:: DIRECTIONS FOR THIS TASK ::
Lay out the items below as a numbered list, dropping the blank lines.

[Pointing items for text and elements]
───

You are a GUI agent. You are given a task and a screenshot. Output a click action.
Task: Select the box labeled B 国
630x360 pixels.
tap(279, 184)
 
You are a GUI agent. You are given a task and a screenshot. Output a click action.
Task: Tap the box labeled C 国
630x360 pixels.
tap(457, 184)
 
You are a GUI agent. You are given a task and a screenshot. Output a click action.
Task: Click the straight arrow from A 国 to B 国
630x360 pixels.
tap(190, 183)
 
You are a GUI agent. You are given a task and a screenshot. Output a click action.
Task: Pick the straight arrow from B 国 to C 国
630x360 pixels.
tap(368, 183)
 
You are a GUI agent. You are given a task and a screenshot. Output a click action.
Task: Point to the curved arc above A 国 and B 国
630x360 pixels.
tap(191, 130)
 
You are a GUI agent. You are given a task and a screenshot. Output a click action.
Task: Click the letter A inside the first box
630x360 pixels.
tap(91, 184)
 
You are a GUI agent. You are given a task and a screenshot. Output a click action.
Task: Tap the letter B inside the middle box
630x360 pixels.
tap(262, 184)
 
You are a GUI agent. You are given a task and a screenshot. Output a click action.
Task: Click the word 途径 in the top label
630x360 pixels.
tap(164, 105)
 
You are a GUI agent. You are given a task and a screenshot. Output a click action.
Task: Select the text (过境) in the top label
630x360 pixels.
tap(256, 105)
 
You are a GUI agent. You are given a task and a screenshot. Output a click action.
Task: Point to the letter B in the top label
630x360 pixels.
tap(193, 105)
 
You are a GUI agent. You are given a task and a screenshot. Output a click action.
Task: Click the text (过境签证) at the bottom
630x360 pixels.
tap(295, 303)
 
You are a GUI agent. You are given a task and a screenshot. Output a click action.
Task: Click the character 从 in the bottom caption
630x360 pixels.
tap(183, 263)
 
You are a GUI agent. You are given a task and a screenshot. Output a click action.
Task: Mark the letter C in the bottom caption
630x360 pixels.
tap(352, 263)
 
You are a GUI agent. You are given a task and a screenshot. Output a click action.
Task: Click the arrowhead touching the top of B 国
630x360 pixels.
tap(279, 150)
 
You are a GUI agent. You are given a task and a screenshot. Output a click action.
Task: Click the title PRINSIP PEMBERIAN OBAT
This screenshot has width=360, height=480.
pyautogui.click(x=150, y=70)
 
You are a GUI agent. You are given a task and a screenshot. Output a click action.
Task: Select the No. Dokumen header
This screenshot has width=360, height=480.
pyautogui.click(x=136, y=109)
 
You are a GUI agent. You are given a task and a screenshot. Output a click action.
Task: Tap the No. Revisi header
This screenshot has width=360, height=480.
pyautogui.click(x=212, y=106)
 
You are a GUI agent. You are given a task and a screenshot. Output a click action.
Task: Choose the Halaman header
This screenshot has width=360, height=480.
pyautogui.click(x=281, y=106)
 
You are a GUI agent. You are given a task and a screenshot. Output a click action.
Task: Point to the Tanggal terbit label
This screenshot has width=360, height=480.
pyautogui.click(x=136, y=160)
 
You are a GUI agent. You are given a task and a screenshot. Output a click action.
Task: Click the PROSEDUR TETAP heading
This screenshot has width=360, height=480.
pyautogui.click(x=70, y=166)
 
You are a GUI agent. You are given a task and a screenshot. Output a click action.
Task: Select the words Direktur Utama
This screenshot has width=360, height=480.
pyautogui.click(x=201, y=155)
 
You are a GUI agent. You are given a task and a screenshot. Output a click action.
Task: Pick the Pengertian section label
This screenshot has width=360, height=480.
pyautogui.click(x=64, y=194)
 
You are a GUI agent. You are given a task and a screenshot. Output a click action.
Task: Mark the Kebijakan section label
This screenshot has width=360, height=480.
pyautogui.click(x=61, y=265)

───

:: RESPONSE BELOW ::
1. You are a GUI agent. You are given a task and a screenshot. Output a click action.
2. Task: Select the box labeled B 国
3. 630x360 pixels.
4. tap(279, 184)
5. You are a GUI agent. You are given a task and a screenshot. Output a click action.
6. Task: Tap the box labeled C 国
7. 630x360 pixels.
8. tap(457, 184)
9. You are a GUI agent. You are given a task and a screenshot. Output a click action.
10. Task: Click the straight arrow from A 国 to B 国
11. 630x360 pixels.
12. tap(190, 183)
13. You are a GUI agent. You are given a task and a screenshot. Output a click action.
14. Task: Pick the straight arrow from B 国 to C 国
15. 630x360 pixels.
16. tap(368, 183)
17. You are a GUI agent. You are given a task and a screenshot. Output a click action.
18. Task: Point to the curved arc above A 国 and B 国
19. 630x360 pixels.
20. tap(191, 130)
21. You are a GUI agent. You are given a task and a screenshot. Output a click action.
22. Task: Click the letter A inside the first box
23. 630x360 pixels.
24. tap(91, 184)
25. You are a GUI agent. You are given a task and a screenshot. Output a click action.
26. Task: Tap the letter B inside the middle box
27. 630x360 pixels.
28. tap(262, 184)
29. You are a GUI agent. You are given a task and a screenshot. Output a click action.
30. Task: Click the word 途径 in the top label
31. 630x360 pixels.
32. tap(164, 105)
33. You are a GUI agent. You are given a task and a screenshot. Output a click action.
34. Task: Select the text (过境) in the top label
35. 630x360 pixels.
36. tap(256, 105)
37. You are a GUI agent. You are given a task and a screenshot. Output a click action.
38. Task: Point to the letter B in the top label
39. 630x360 pixels.
40. tap(193, 105)
41. You are a GUI agent. You are given a task and a screenshot. Output a click action.
42. Task: Click the text (过境签证) at the bottom
43. 630x360 pixels.
44. tap(295, 303)
45. You are a GUI agent. You are given a task and a screenshot. Output a click action.
46. Task: Click the character 从 in the bottom caption
47. 630x360 pixels.
48. tap(183, 263)
49. You are a GUI agent. You are given a task and a screenshot. Output a click action.
50. Task: Mark the letter C in the bottom caption
51. 630x360 pixels.
52. tap(352, 263)
53. You are a GUI agent. You are given a task and a screenshot. Output a click action.
54. Task: Click the arrowhead touching the top of B 国
55. 630x360 pixels.
56. tap(279, 150)
57. You are a GUI agent. You are given a task and a screenshot. Output a click action.
58. Task: Click the title PRINSIP PEMBERIAN OBAT
59. This screenshot has width=360, height=480.
60. pyautogui.click(x=150, y=70)
61. You are a GUI agent. You are given a task and a screenshot. Output a click action.
62. Task: Select the No. Dokumen header
63. This screenshot has width=360, height=480.
64. pyautogui.click(x=136, y=109)
65. You are a GUI agent. You are given a task and a screenshot. Output a click action.
66. Task: Tap the No. Revisi header
67. This screenshot has width=360, height=480.
68. pyautogui.click(x=212, y=106)
69. You are a GUI agent. You are given a task and a screenshot. Output a click action.
70. Task: Choose the Halaman header
71. This screenshot has width=360, height=480.
72. pyautogui.click(x=281, y=106)
73. You are a GUI agent. You are given a task and a screenshot. Output a click action.
74. Task: Point to the Tanggal terbit label
75. This screenshot has width=360, height=480.
76. pyautogui.click(x=136, y=160)
77. You are a GUI agent. You are given a task and a screenshot. Output a click action.
78. Task: Click the PROSEDUR TETAP heading
79. This screenshot has width=360, height=480.
80. pyautogui.click(x=70, y=166)
81. You are a GUI agent. You are given a task and a screenshot. Output a click action.
82. Task: Select the words Direktur Utama
83. This screenshot has width=360, height=480.
84. pyautogui.click(x=201, y=155)
85. You are a GUI agent. You are given a task and a screenshot. Output a click action.
86. Task: Pick the Pengertian section label
87. This screenshot has width=360, height=480.
88. pyautogui.click(x=64, y=194)
89. You are a GUI agent. You are given a task and a screenshot. Output a click action.
90. Task: Mark the Kebijakan section label
91. This screenshot has width=360, height=480.
92. pyautogui.click(x=61, y=265)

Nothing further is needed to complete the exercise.